═══ DATASET EXCERPTS ═══
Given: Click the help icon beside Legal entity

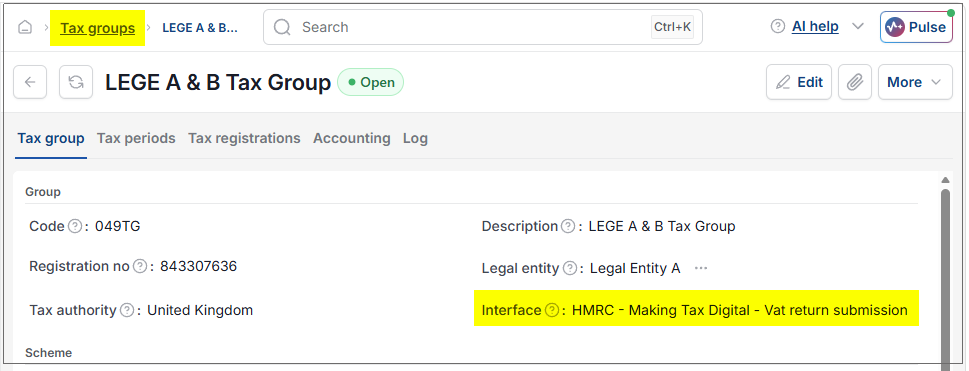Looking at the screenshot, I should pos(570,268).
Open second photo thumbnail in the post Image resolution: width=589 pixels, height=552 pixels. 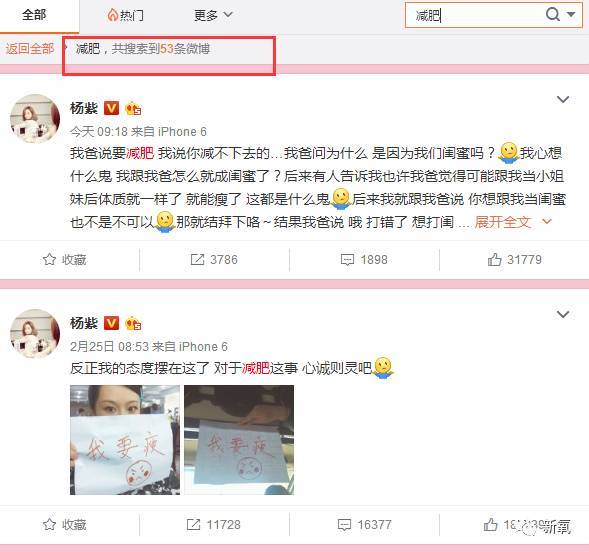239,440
═══
═══ DATASET EXCERPTS ═══
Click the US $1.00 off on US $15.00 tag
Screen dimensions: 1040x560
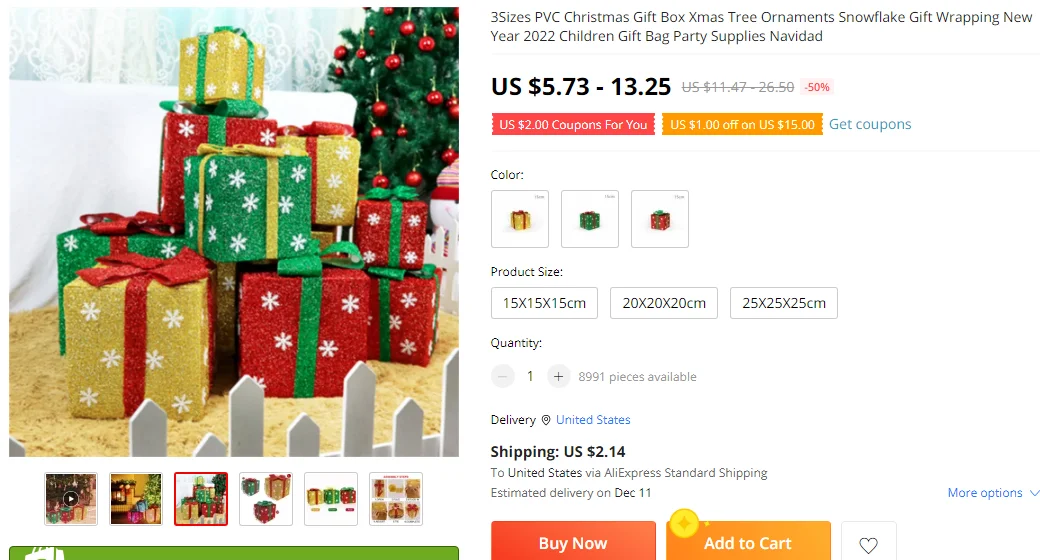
═══
═══ DATASET EXCERPTS ═══
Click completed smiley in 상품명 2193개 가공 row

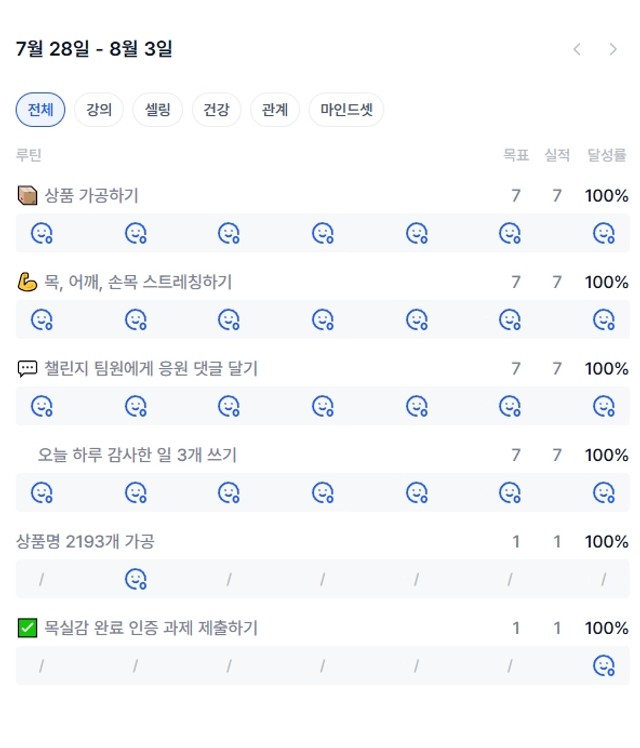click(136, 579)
═══
> [TASK]: The listing above holds a line with "Click the US $1.00 off on US $15.00 tag" and a line with "Screen dimensions: 1040x560". Print the stretch from the first through the second, exactly and alone.

> [SOLUTION]:
Click the US $1.00 off on US $15.00 tag
Screen dimensions: 1040x560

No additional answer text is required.